The name has confused both Steven and Nick into misinterpreting the idea, and it confused me until I read over the details twice and it finally clicked, and it still doesn't make sense after I understand what you mean.

This is an 8-bit representation where non-ASCII bytes are used to smuggle non-ASCII bytes. Just like the existing 16-bit representation where surrogate escapes are used to smuggle non-ASCII bytes. It's not a 7-bit representation unless there's nothing but ASCII in it--and it's never used in the case where there's nothing but ASCII. I'm not sure what the right word is, but this isn't it.

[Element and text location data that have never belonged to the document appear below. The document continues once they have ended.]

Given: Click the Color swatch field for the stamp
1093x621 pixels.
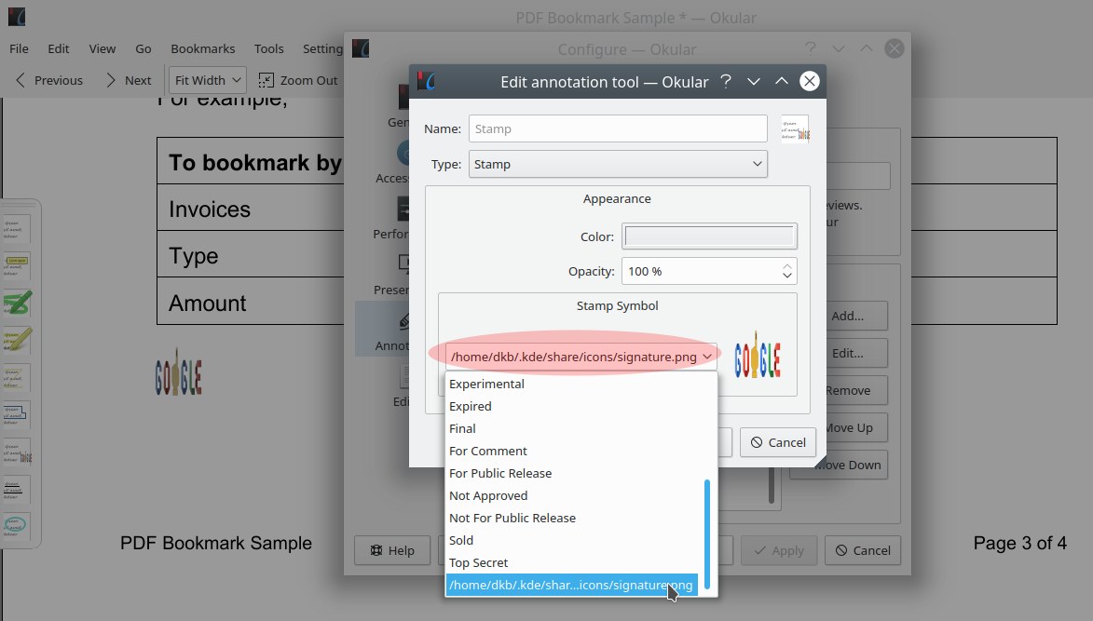Looking at the screenshot, I should pyautogui.click(x=709, y=236).
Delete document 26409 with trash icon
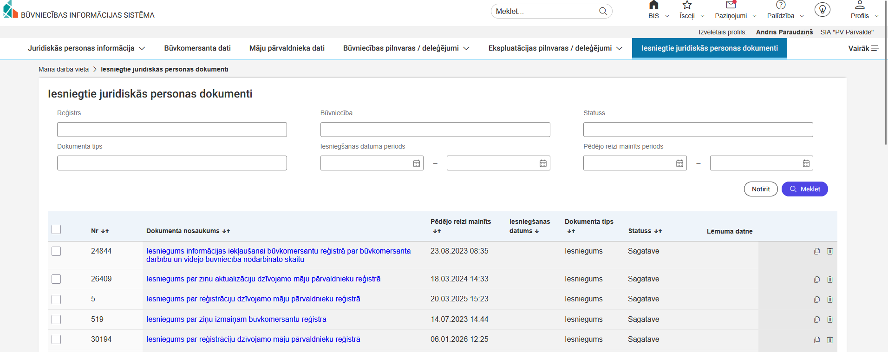 click(x=830, y=280)
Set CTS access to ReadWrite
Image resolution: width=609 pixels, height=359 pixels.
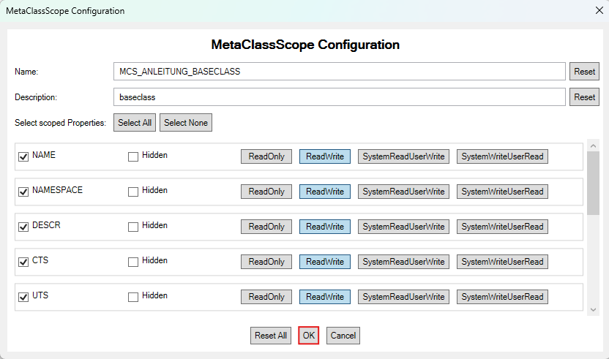[x=325, y=262]
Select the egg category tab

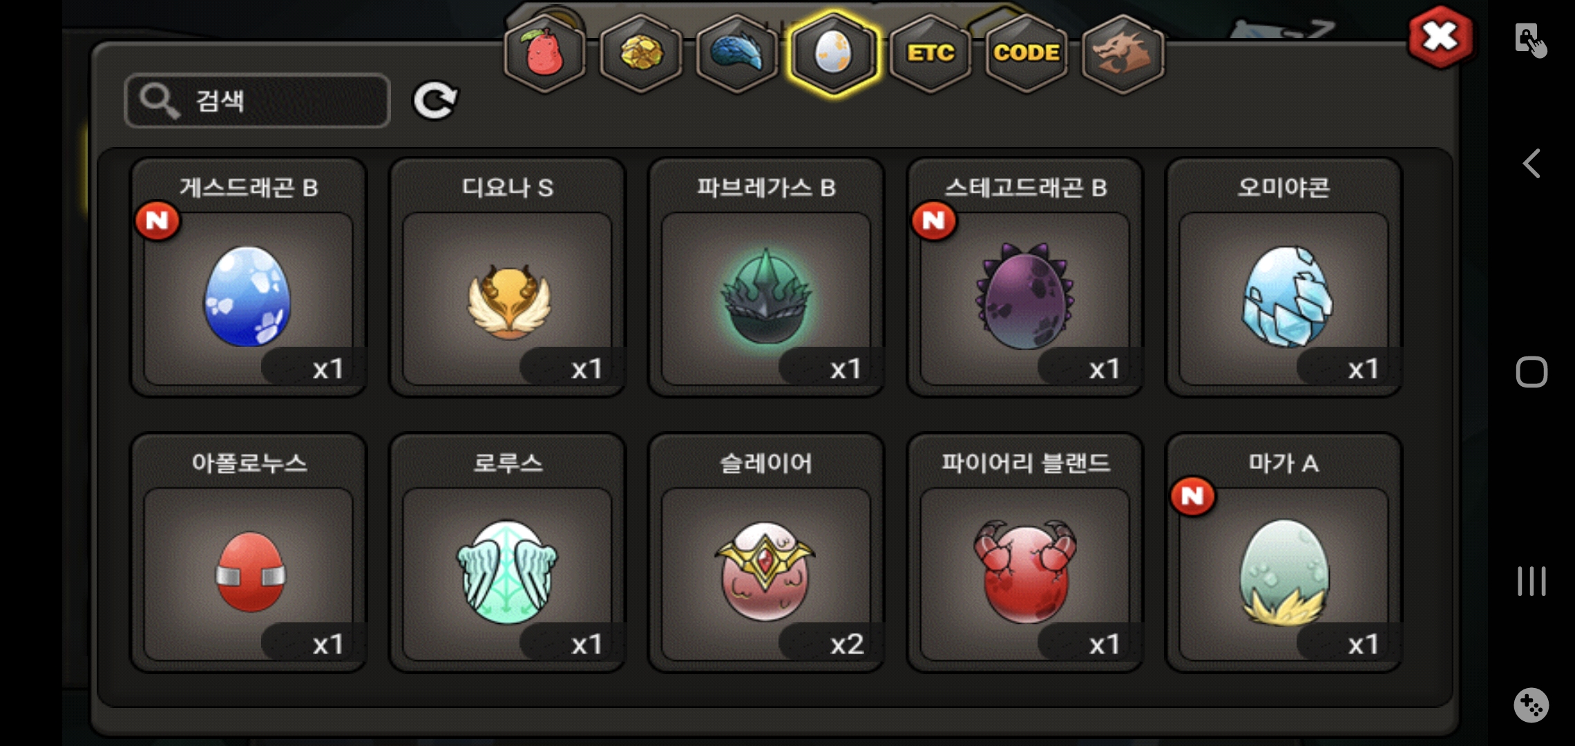tap(834, 54)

> 1.  It is only produced on input by a new 'ascii-compatible' codec,

This name might also be confusing people.
> 
> 3.  When combined with a str in 8-bit representation:
> 
>    a.  If the 8-bit str contains any Latin-1 or C1 characters, both
>        strs are promoted to 16-bit, and non-ASCII characters in the
>        7-bit string are converted by the surrogateescape handler.

This part worries me a bit. The bytes 61 62 63 FF in this new representation actually _mean_ 'abc' followed by a smuggled FF byte. But the words 0061 0062 0063 DCFF in a 16-bit representation just mean 'abc\uDCFF', which _can be interpreted_, via the surrogate-escape mechanism, as 'abc' and a smuggled byte, but don't actually _mean_ that. It seems like your proposal only works if we change it so that they really _do_ mean that.

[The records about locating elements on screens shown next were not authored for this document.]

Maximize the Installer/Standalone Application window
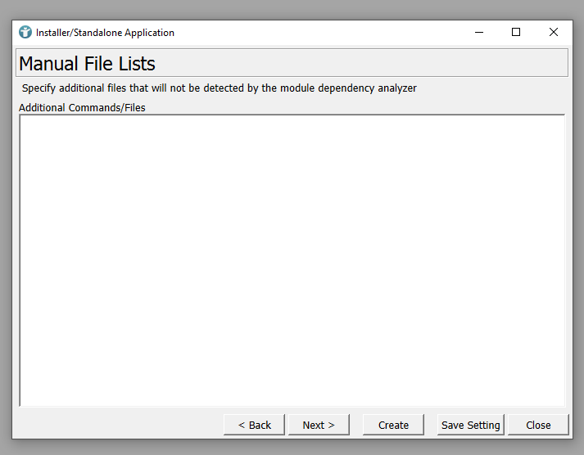Screen dimensions: 584x455 tap(516, 33)
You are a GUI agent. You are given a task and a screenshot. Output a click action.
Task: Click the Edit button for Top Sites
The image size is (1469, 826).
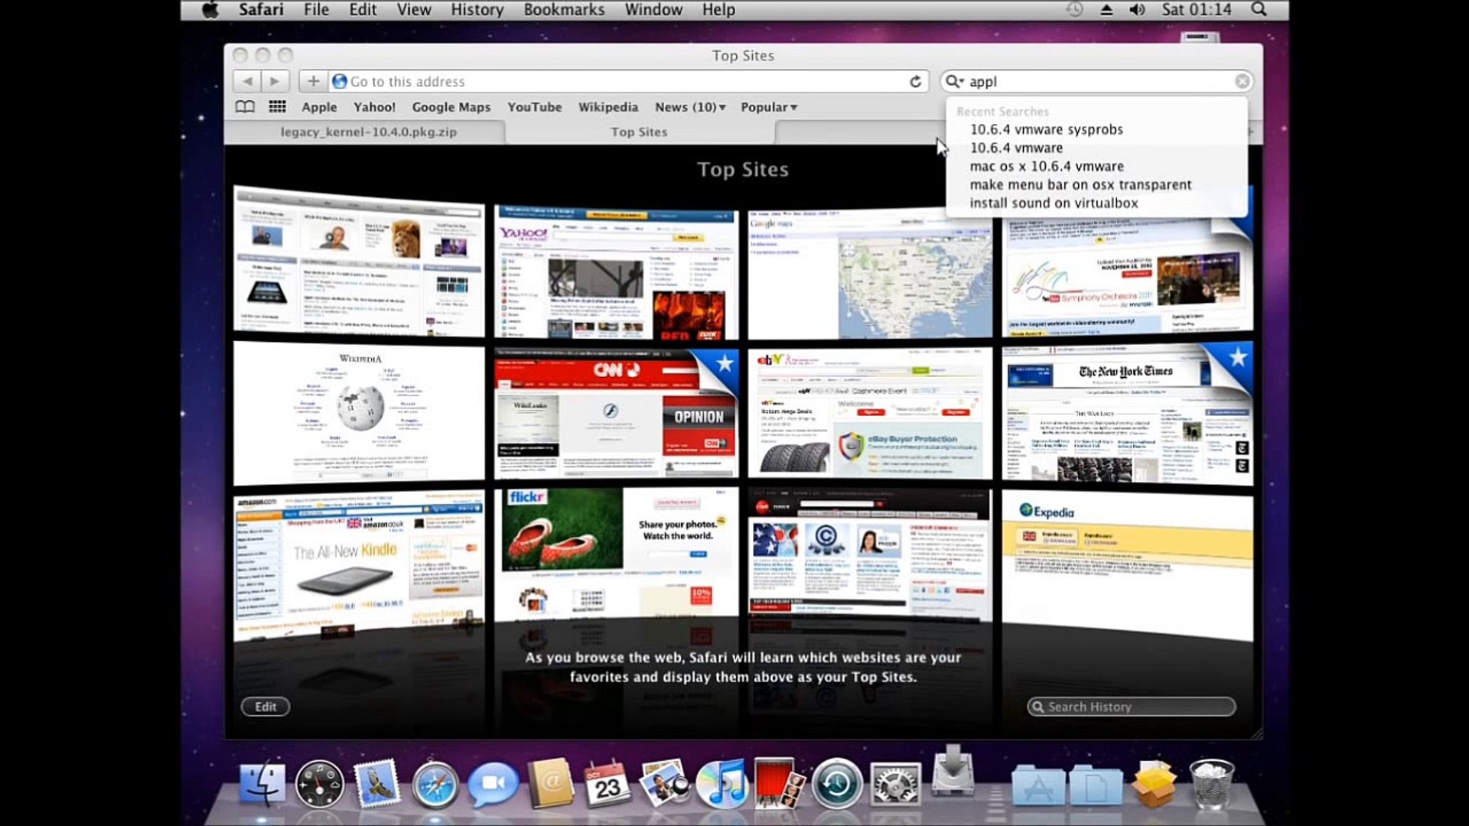tap(265, 706)
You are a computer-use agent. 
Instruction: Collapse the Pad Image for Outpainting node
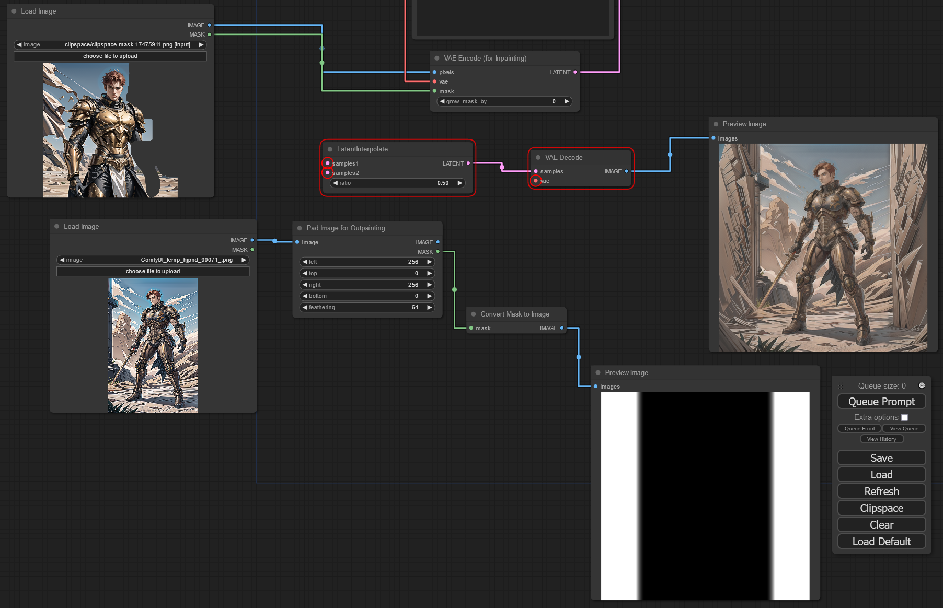click(x=300, y=228)
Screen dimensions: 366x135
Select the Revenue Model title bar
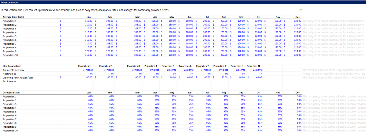(9, 2)
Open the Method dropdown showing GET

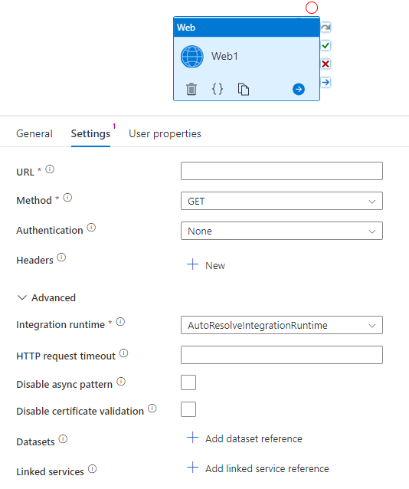[x=282, y=201]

> 6.  On output the 'ascii-compatible' codec simply memcpy's 7-bit str
>    and pure ASCII 8-bit str, and raises on anything else.

So if a 7-bit string gets converted to a surrogate-escaped 16-bit string, it can never be written out again? For a contrived example:

(b'abc\xff'.decode('ascii-compatible') + '\u1234')[:4].encode('ascii-compatible')

I'd expect to get back my b'abcd\xff'. But your rules give me an exception.

Maybe you were expecting this to be taken care of in the slicing, but rule 1 makes that impossible; you can never get a 7-bit string by doing anything but decoding ascii-compatible (or combining two 7-bit strings).

I think ascii-compatible has to accept non-8-bit-repr strings (by encoding ASCII as ASCII and surrogate escapes as bytes and everything else is an exception). This is necessary because 60 61 62 FF (7-bit) and 0061 0062 0063 DCFF (16-bit) are the same string anyway. But it's especially necessary because the former can be silently converted into the latter (and there's no way to even test whether that's happened).

Of course that means biting the bullet and saying that \uDCFF in python really means a smuggled FF byte, rather than just being a way to smuggle an FF byte through Unicode if want to you do so explicitly. But as I said above, I think you've already bitten that bullet.